If you enjoyed the first Gantz movie, this one offers more of the same. The new additions to the story are good for the most part, further pulling the rug from under your feet if you thought you had a handle on what was happening in the first movie. There are some fantastic action sequences here too, with long fight scenes on a train and in the city streets taking up a large chunk of the run-time. I felt that these suffered from being a little over-long, and not having the same sense of fun or originality as the first film (an onion alien is a much funnier and unique concept than men in black suits). We see a little more of Kurono and his girlfriend Tae Kojima here, and also learn more about Kato. I didn’t feel entirely satisfied with the ending to this film. It brings things to a conclusion, but in a way that still leaves many things unanswered.

This film plays more on the interpersonal relationships of the protagonists, there are some great moments of sacrifice, team-work, and the ending is a nice way to round off the series with the idea that even ordinary people can achieve extra-ordinary things if they try. A fun “part two” to the first film, and I would definitely recommend it as an action packed science fiction film with a great sense of style.

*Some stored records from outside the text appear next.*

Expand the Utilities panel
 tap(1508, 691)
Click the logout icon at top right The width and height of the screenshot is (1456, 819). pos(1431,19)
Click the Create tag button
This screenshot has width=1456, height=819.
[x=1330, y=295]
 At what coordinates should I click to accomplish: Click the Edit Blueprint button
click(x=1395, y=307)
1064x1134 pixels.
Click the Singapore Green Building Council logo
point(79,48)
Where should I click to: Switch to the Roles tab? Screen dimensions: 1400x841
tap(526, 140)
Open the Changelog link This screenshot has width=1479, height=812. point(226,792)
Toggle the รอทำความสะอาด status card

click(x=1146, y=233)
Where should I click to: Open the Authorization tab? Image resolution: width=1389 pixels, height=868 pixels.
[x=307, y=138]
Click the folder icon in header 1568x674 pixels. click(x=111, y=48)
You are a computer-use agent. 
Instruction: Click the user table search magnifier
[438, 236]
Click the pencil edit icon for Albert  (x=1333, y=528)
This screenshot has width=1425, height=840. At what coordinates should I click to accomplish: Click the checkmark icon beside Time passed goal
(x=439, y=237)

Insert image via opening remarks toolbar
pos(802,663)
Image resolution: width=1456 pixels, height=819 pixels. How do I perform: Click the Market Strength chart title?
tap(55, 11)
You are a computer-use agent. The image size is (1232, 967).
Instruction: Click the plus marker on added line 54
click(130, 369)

Gantz (2010) by Shinsuke Sato

On his way to a job interview university student Kei Kurono (Kazunari Ninomiya) sees an old school friend, Masaru Kato (Kenichi Matsuyama), attempting to rescue a man who has fallen onto the subway tracks. After attempting to pull his friend back up onto the platform the two of them are hit by a train and killed, but instead of everything going dark, they wake up in a bright apartment room with a view of Tokyo Tower. There are several other people in the room, as well as a mysterious black orb. The orb, known as Gantz, tells them that they are dead, and their lives are now his to command. He orders them on various missions to kill aliens, handing out weapons and suits that give them super-human strength and speed. Kurono and Kato, alongside a girl named Kishimoto (Natsuna), and the others who have found themselves in the room are sent to various locations to destroy the aliens, and awarded points for their performances. Prizes are awarded for certain amounts of points, the most sought after being the chance to return to life.

Based on the popular manga by Hiroya Oku, “Gantz” is a great example of a beautifully simple mystery. Everything that is happening is made explicit, but without ever really explaining why it is happening. The central conceit, that the protagonists are dead already, leads to a surprising amount of tension, as you root for them to be returned to their lives, or discover what is going on with Gantz and the room. Excellent costume design and special effects make this an enjoyable watch and the action scenes are highly entertaining spectacles. The main criticisms I would have of the film is that it leaves a lot for the audience to piece together on very little information. Either you will learn to accept that what is going on is intended to be a fun, enjoyable action film, with an inexplicable plot; or it will seem as though the writer didn’t know how to tie up this fantastic mystery he had set up. There are huge amounts of gore and violence in the film, with bodies exploding, and deaths aplenty. The film is the first of two-parts, so you could see this more as a set-up explaining the basics of the world, and get you hooked into the bizarre world of Gantz.

There are some interesting ideas at play here. The first time you see the players transported to the Gantz room, it is intriguing enough to carry almost the entire film, as you keep watching to find out how they explain such an odd occurrence. The notion that there are hidden aliens, and the constant niggling suspicions around who or what the aliens are, whether the players are really alive or dead, are engaging. One of the most interesting ideas presented, though not particularly dwelt upon, is the notion that perhaps the aliens are not the bad guys after all, and the players are being tricked into killing innocent beings. Overall an enjoyable watch, though it spends more time on the action scenes and less on the philosophy or morality of what’s happening.